**** STORED DATA ****
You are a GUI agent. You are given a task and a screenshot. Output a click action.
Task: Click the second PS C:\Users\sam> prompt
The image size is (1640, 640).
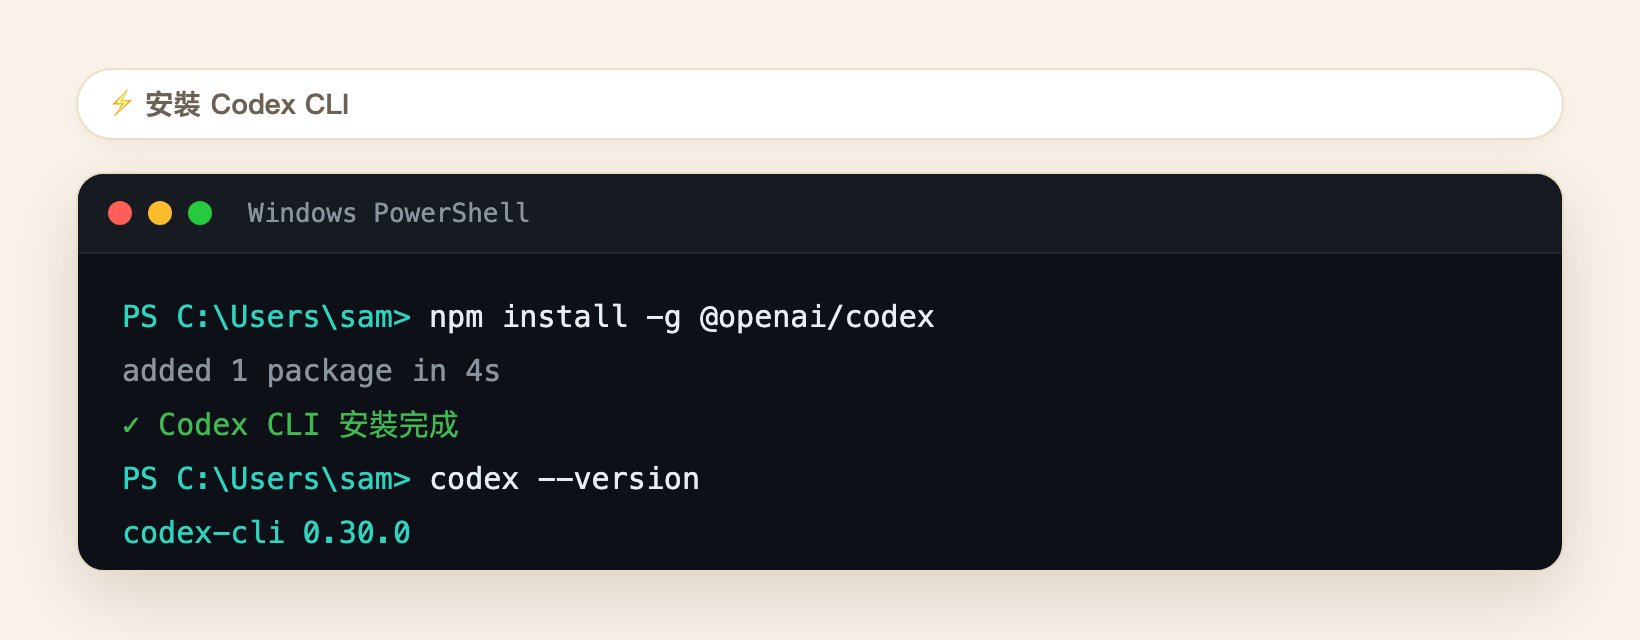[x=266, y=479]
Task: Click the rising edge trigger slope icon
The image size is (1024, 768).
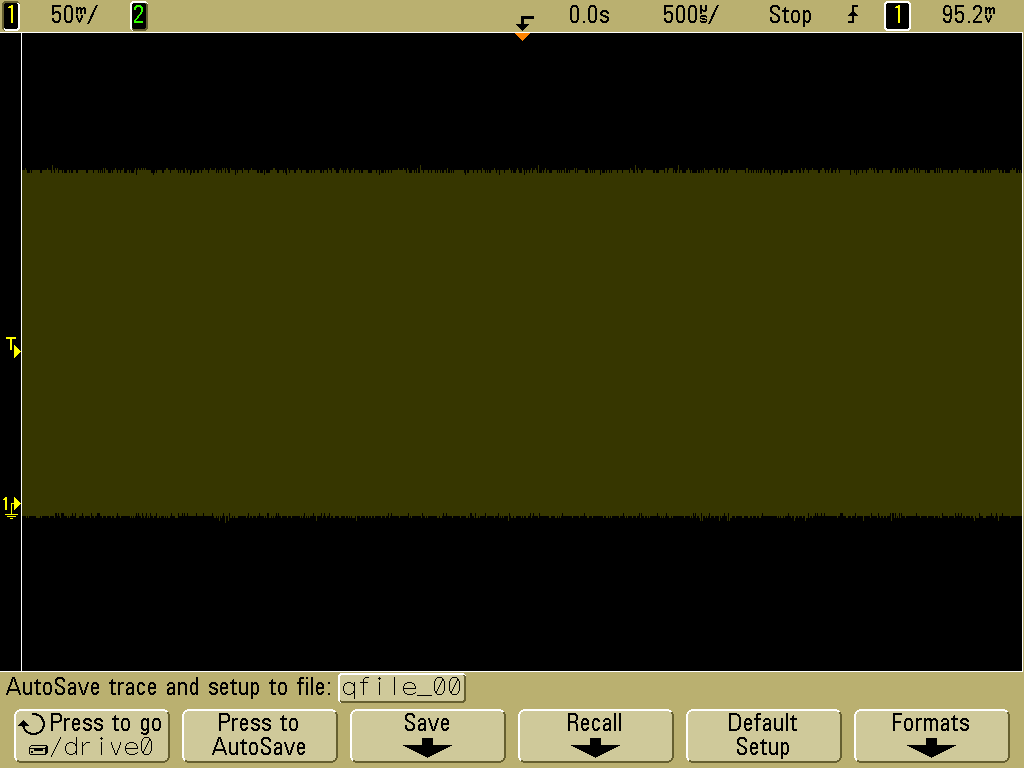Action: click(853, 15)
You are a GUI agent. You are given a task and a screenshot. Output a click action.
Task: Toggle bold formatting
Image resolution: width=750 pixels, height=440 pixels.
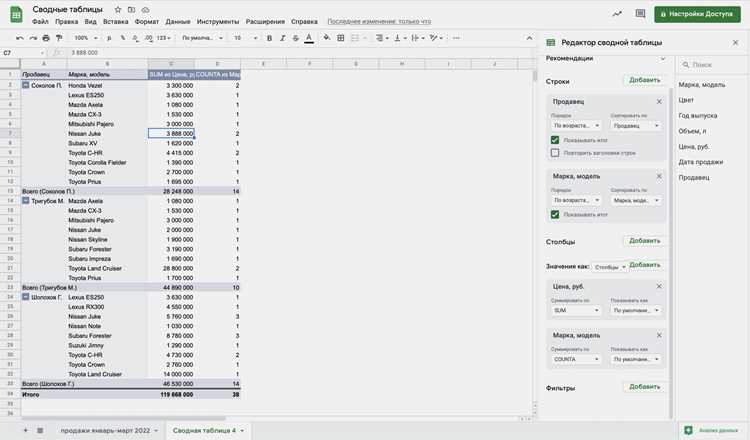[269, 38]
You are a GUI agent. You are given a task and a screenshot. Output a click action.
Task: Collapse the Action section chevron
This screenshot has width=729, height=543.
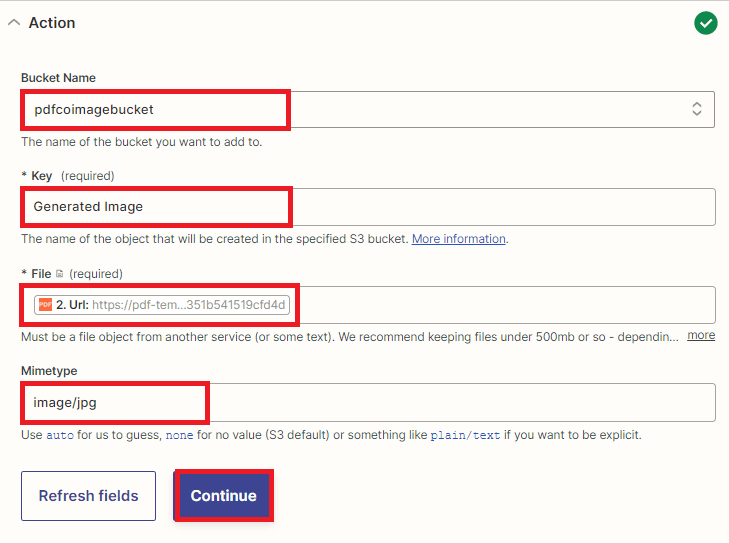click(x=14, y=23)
****
- [WORK REQUIRED]: Your response should consist solely of the lines from the line with "Task: Collapse the Action section chevron" through the last line of the entries above, printed exactly and without pictures.

- [EXERCISE RESPONSE]:
Task: Collapse the Action section chevron
This screenshot has width=729, height=543.
click(x=14, y=23)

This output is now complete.